E fazem disso um rótulo pejorativo, como se a ausência de fanatismo fosse fraqueza, como se a recusa em aderir a qualquer uma das histerias disponíveis fosse covardia.
Mas talvez, no fundo, o que incomoda não seja a “isenção”, e sim a liberdade de quem não precisa de seita para saber o que pensa.
No imaginário político atual, parece que só há dois lugares possíveis: o altar do salvador ou o campo minado do inimigo.
Só há dois tipos de pessoas: as que gritam pelo bem e as que são o mal.
Nesse jogo tosco, quem opta por não jogar é tachado de amargo, frio, omisso – ou, pior, irrelevante.
O erro está em supor que a fala crítica do pensador é o silêncio travestido do covarde, quando na verdade é o recolhimento de quem não tem pressa para bater palmas.
Mas é justamente o “isentão”, esse personagem fabricado pelas redes e desprezado pelas massas bovinas, que pode ser o último sinal de lucidez numa sociedade que perdeu o amor pelo pensamento e se entregou ao conforto das certezas automáticas.
Ele não é neutro.
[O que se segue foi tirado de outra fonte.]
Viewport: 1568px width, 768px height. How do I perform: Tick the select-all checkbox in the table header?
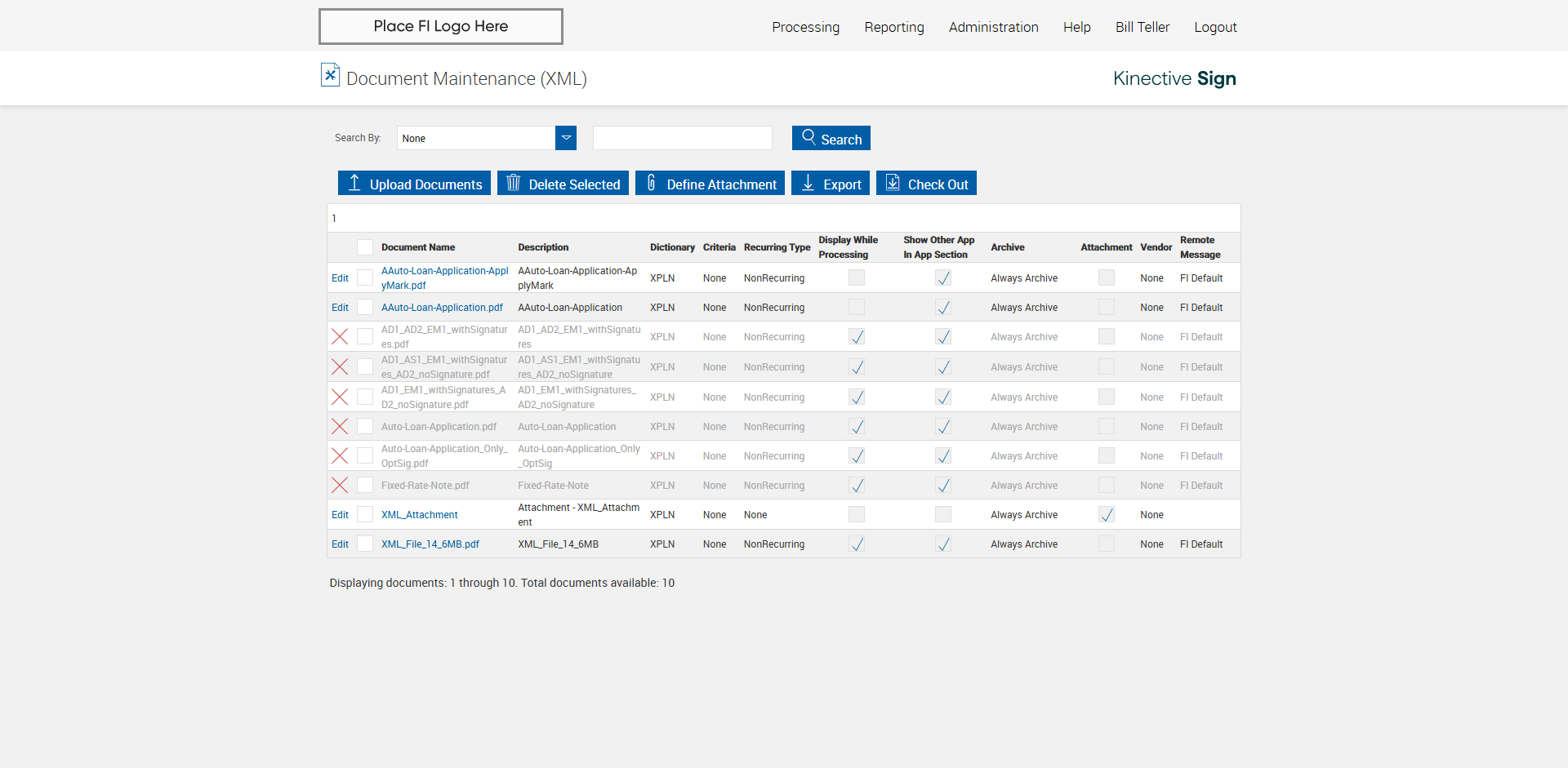click(x=365, y=247)
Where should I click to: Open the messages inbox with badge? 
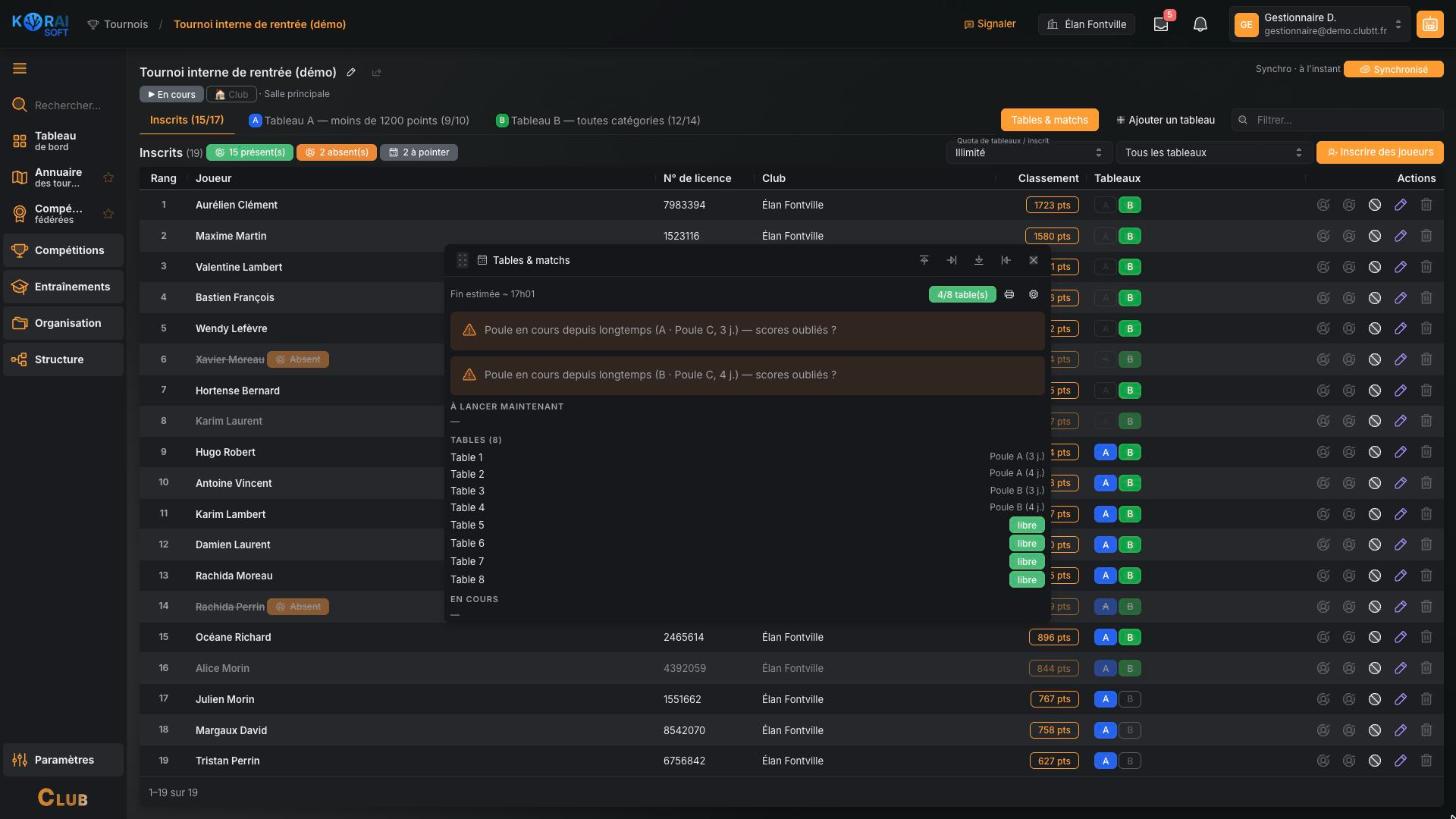pos(1161,24)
Ele é livre. E, como toda liberdade, é desconcertante.
Não se trata de frieza, mas de prudência, de sensatez: coisas que não se encontram mais facilmente por aí.
Não é desengajamento, mas recusa em ser massa amorfa. Há quem escolha um lado porque refletiu.
Mas há, em número assustador, quem escolha porque precisa desesperadamente de pertencimento, como uma criancinha desolada, mesmo que à custa da verdade.
E é por isso que o “isentão”, no seu aparente isolamento, está muitas vezes mais presente no debate público do que todos os ativistas de grito pronto.
A verdade é que ser crítico neste país exige mais coragem do que ser militante. O militante tem grupo, aplauso, mantra, slogans.